The best internal Pioneer BD-ROM drive for desktop computers that still supports 4K Ultra HD Blu-ray disc reading is the Pioneer BDR-S13U-X for $290.

https://www.pioneerelectronics.com/P...ves/BDR-S13U-X

The second best internal Pioneer BD-ROM drive for desktop computers that still supports 4K Ultra HD Blu-ray disc reading is the BDR-S13UBK for $175.

https://www.pioneerelectronics.com/P...ves/BDR-S13UBK

The best external USB 3.2 Generation 1 BD-ROM drive for any Windows computers that still supports 4K Ultra HD Blu-ray disc is $230.
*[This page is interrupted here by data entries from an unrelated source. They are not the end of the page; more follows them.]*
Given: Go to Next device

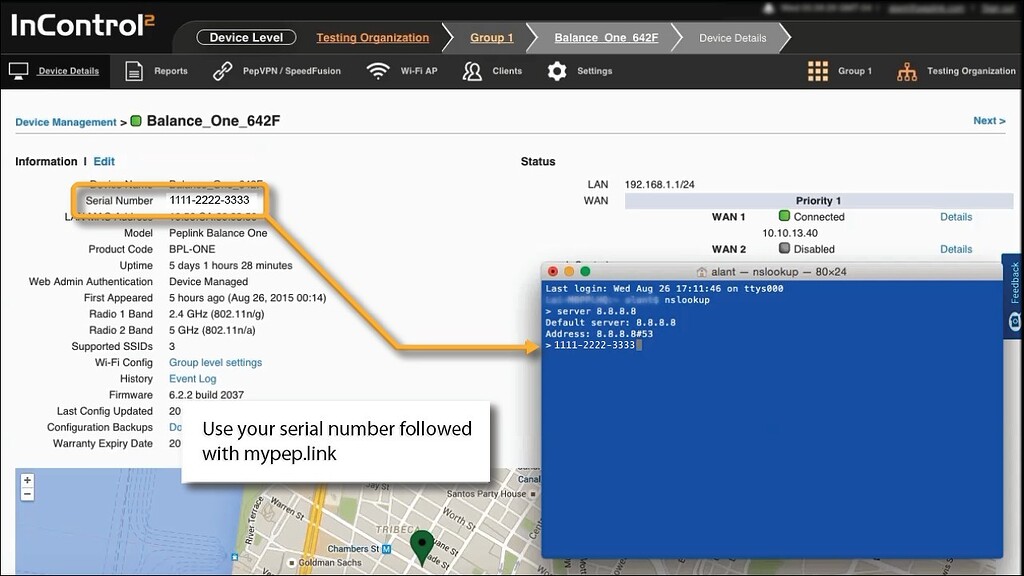Looking at the screenshot, I should point(988,121).
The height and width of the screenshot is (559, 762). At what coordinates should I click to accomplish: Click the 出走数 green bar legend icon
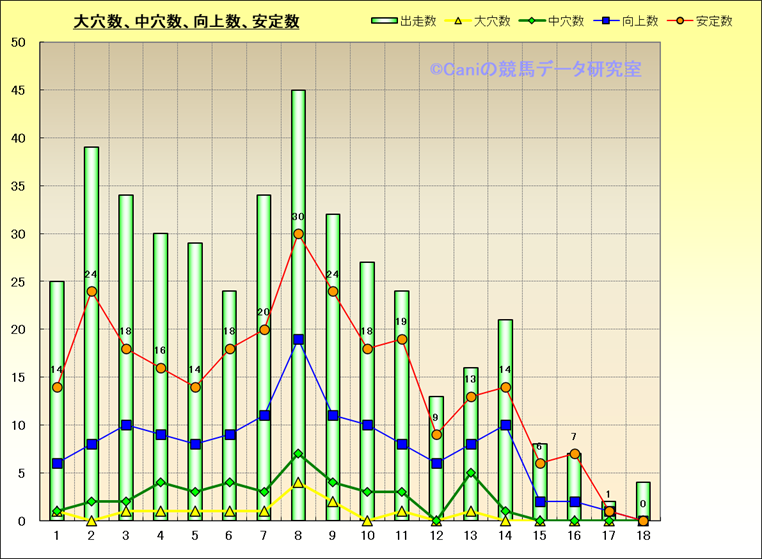click(x=384, y=21)
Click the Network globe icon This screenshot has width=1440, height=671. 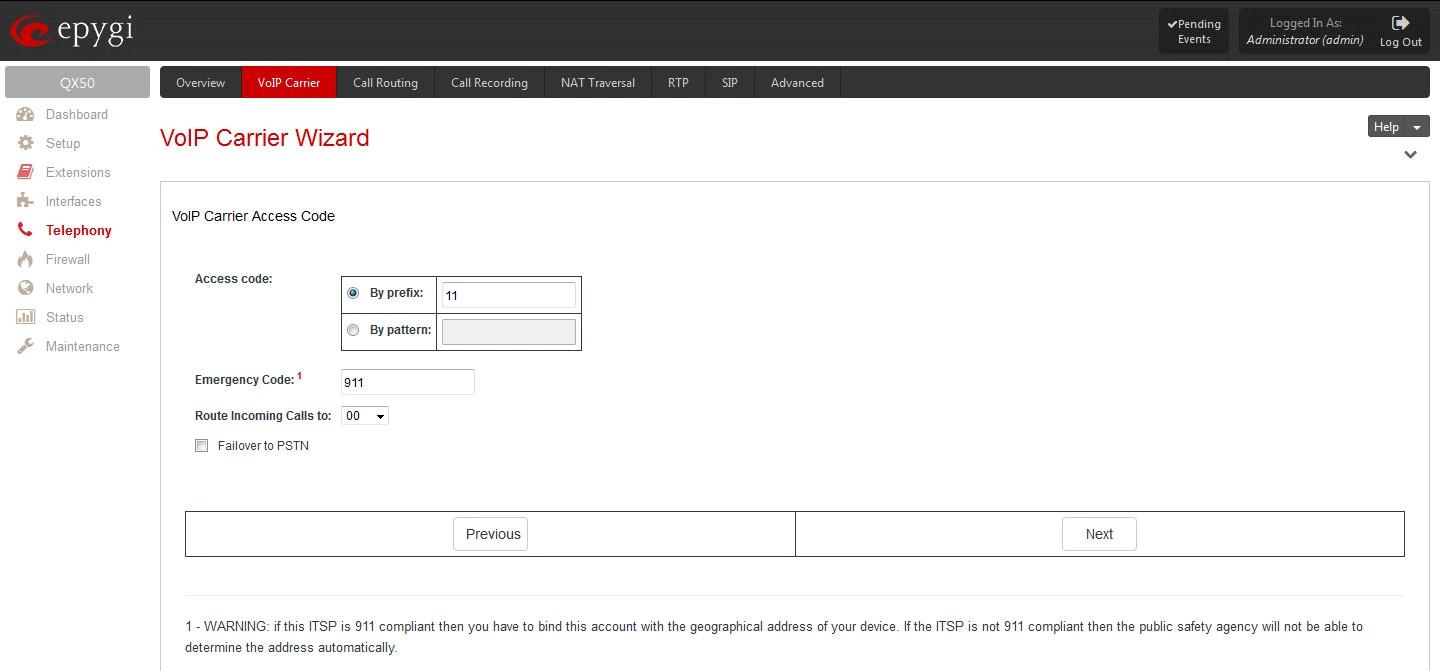26,288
https://www.pioneerelectronics.com/P...ves/BDR-X13U-S

The smallest and cheapest external USB 3.2 generation 1 BD-ROM drive for any Windows computers that still supports 4K Ultra HD Blu-ray disc is $140.

https://www.pioneerelectronics.com/P.../BDR-XD08UMB-S

But again, the above drives might be out of production or soon going out of production and replaced with cheaper models for $50 less that do not support the reading of 4K Ultra HD Blu-ray discs. That is a decision Pioneer, and the Blu-ray Disc Association needs to make if they will allow a computer drive to be licensed with the legacy 4K Ultra HD Blu-ray feature (especially now since there is no legal software on any computer to playback the discs).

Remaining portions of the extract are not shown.